PrioritizeThe data environment assessment should drive the prioritization of initial IG activities. For example, if the audit reveals a preponderance of decentralized data stored randomly across a bevy of shared drives, a good first step might be to create a data map which connects employees to the data sources with which they most frequently interact. Likewise, if the initial assessment reveals a large accumulation of unnecessary backup tapes, the IG plan should place greater emphasis on developing and executing a better defensible deletion policy, ridding the company of data it no longer needs. Every organization has its own unique set of challenges, and the prioritization of IG activities should be reflective of the specific data environment. IG plans aren't created overnight, so it's critical to address the most pressing issues first.

  1. Create policies and processes to address retention, access, use and storage of data

The first two steps largely involve dealing electronically stored information (ESI) that has already been created. The next step addresses what to do with the creation and management of new data moving forward. A sound IG strategy includes clearly defined policies regarding who has access to certain types of data, where that data is stored and how long it is kept. The IG plan will be inherently weak if it doesn't involve cross-functional input from all key stakeholders, including representatives of key business units. Besides making the plan available to employees, there has to be accompanied training to develop a culture of compliance and underscore the importance of universal participation. As part of that, interviews with data custodians can help move the organization from a policy that looks good on paper to one that can actually work in practice because it takes into account how employees actually use ESI on a day-to-day basis.

  1. Apply technology

Information Governance TechnologiesAfter the initial assessment, prioritization of activities and the creation of a comprehensive IG strategy, the final step is to bring in the necessary technology tools to support the overall process.
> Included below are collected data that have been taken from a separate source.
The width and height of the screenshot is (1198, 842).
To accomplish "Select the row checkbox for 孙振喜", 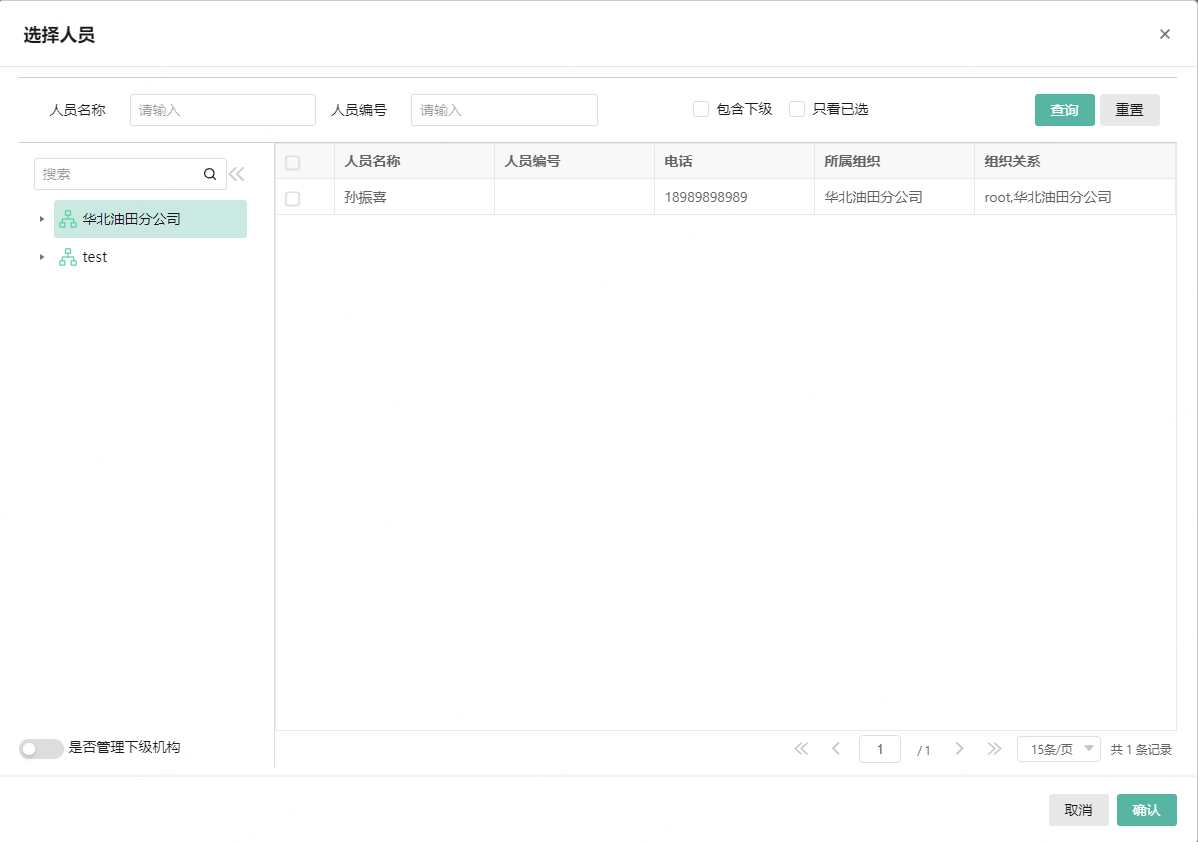I will tap(293, 198).
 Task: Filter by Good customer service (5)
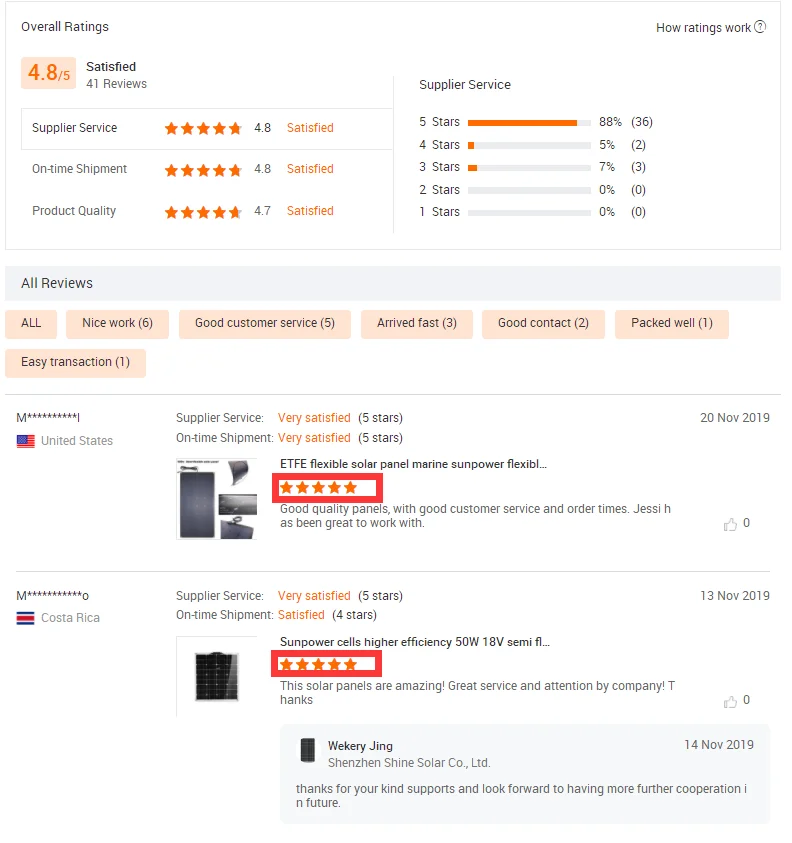[x=265, y=324]
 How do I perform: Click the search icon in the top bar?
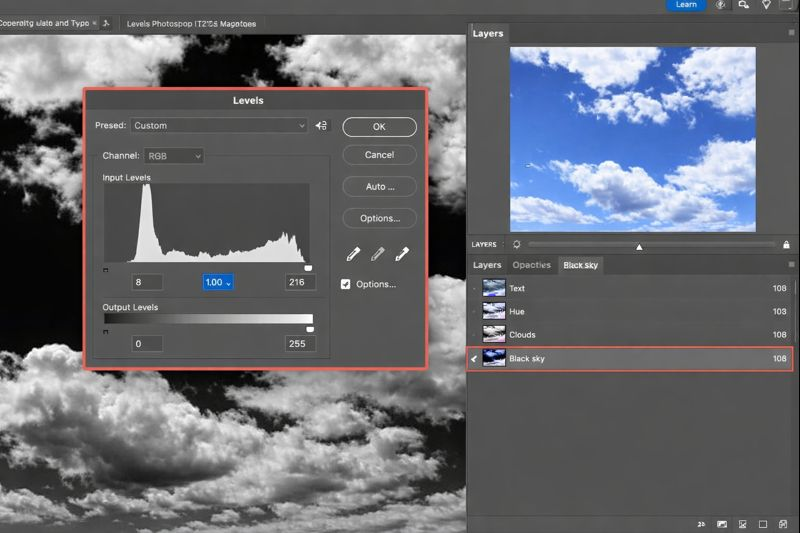click(x=743, y=5)
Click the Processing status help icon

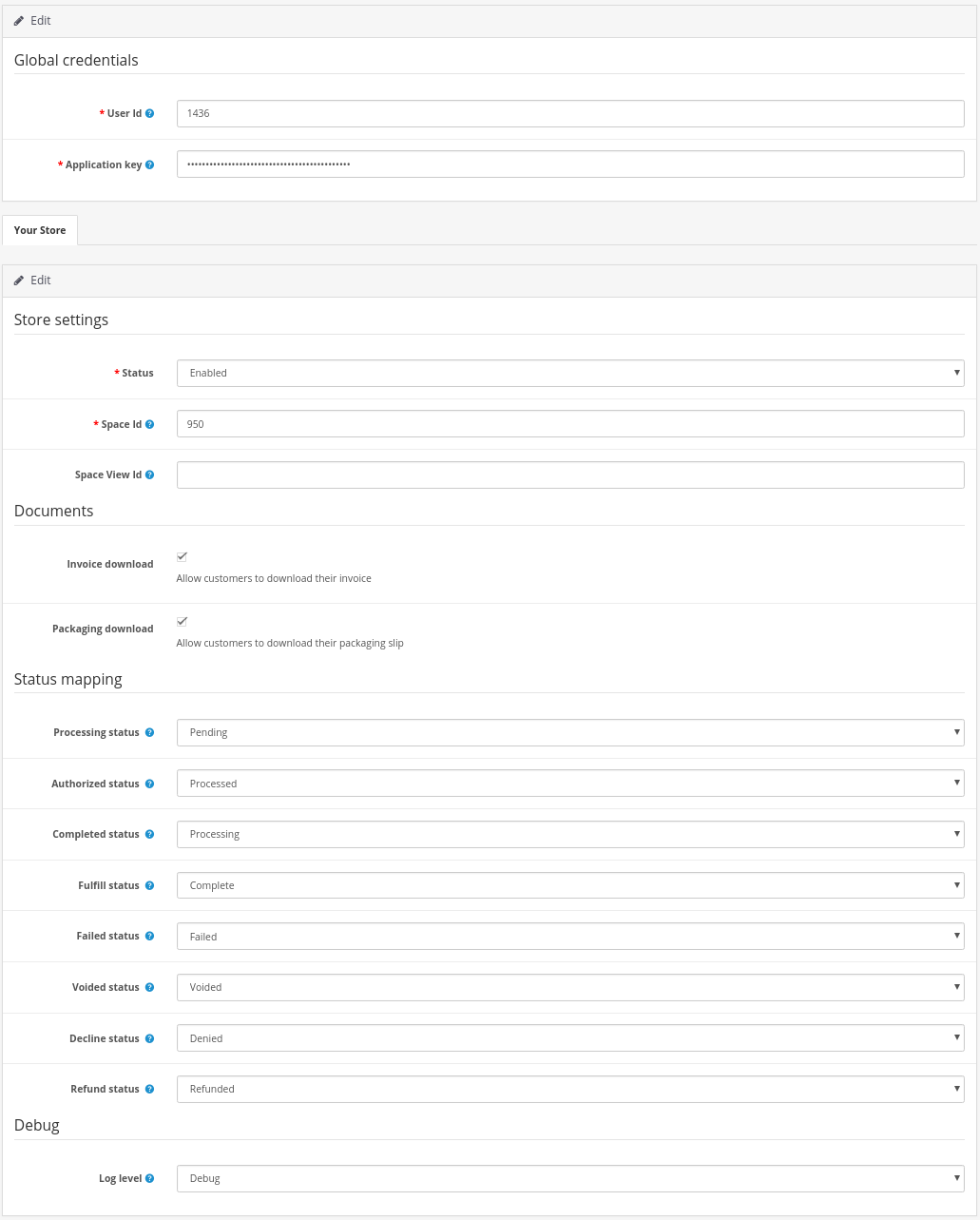[149, 733]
Traditionally, data mapping has been so labor intensive that many organizations abandon projects before they reach completion or find that the data map is nearly impossible to update. By leveraging emerging specialized data mapping technologies, organizations can largely automate the creation and updating process and ensure the data map retains its value over time. Another way organizations can align their IG and e-discovery processes is by integrating certain technologies. Understanding the data landscape for e-discovery starts with identifying the pool of data custodians and which employees are most likely to have relevant information. Integrating the organization's HR system with its legal hold application can get legal teams the information they need very quickly and eliminate a lot of the manual data entry associated with scoping a legal hold that frequently leads to errors and delays. Another set of technologies that can be leveraged in support of aligning IG and e-discovery processes are data classification and categorization tools. These systems deliver intelligence about individual data repositories by extracting key information and content patterns that help expose certain types of ESI, such as personally identifiable information or sensitive proprietary content. When applied proactively to data at rest, organizations can use these data snapshots to make smarter decisions about how data is managed and retained across the enterprise and also be far more precise when it comes to what data is truly relevant to a given matter.